** Data lines **
[BEGIN]

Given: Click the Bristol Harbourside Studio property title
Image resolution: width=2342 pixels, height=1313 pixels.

[END]
[BEGIN]

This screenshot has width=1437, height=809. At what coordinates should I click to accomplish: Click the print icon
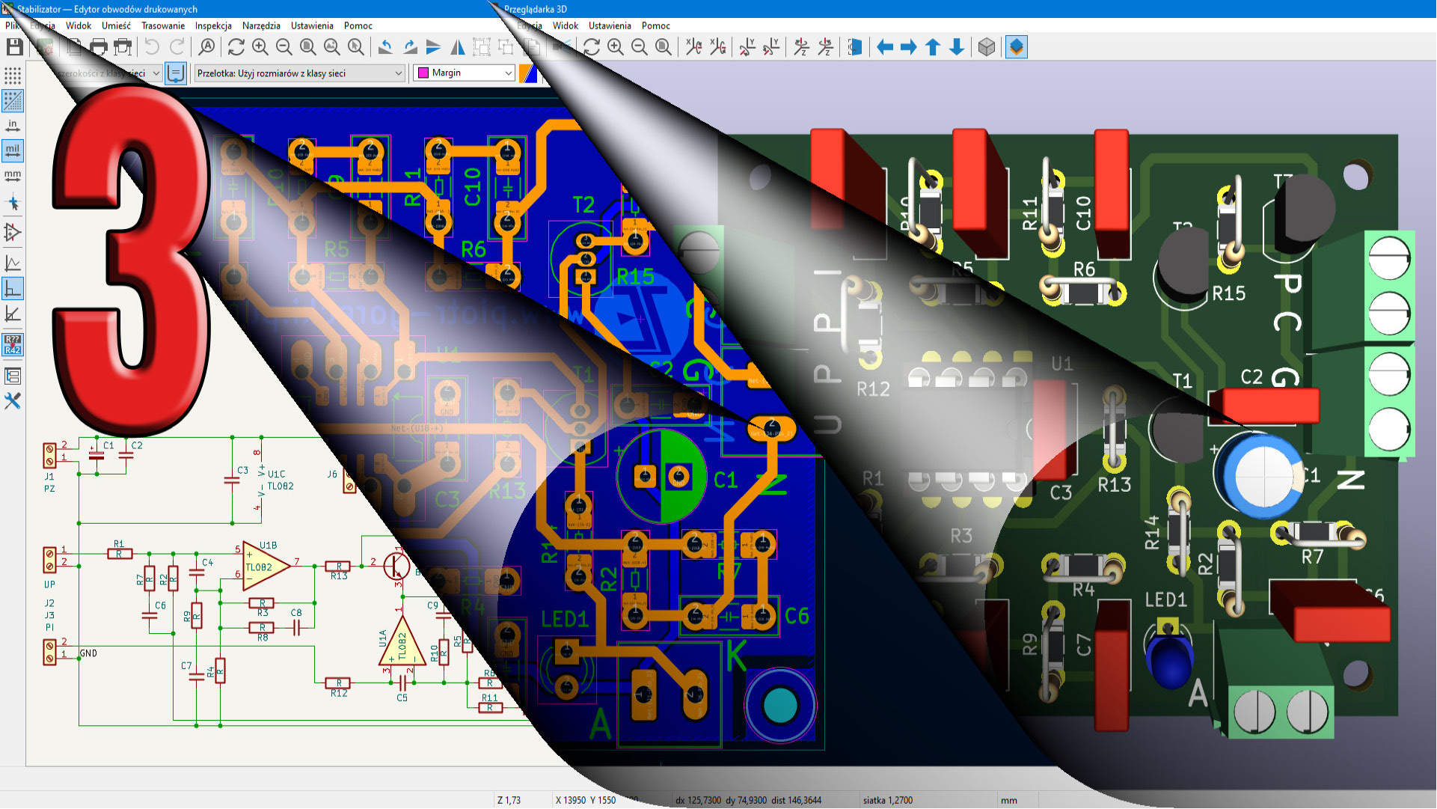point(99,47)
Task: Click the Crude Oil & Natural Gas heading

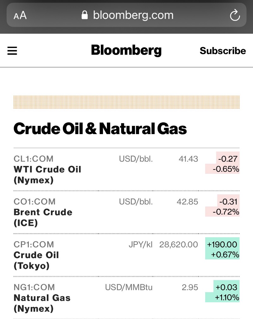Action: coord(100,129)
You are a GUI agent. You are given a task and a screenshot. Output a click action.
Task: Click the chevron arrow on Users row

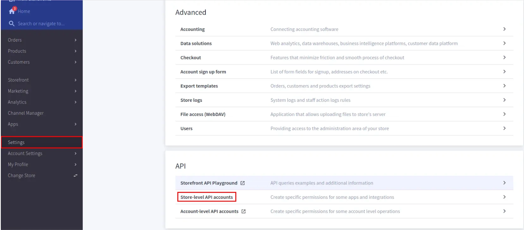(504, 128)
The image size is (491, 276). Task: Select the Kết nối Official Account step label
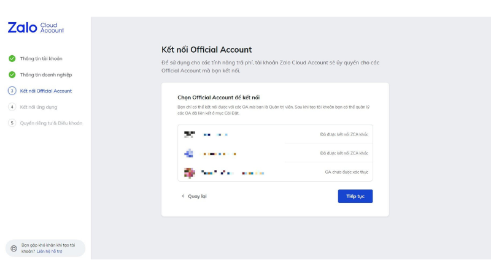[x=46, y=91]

[END]

** Written problem **
Copy out the items word for word, starting at the line that contains "Given: Click the" and ending after the line that contains "Image resolution: width=2342".

** The result **
Given: Click the Bristol Harbourside Studio property title
Image resolution: width=2342 pixels, height=1313 pixels.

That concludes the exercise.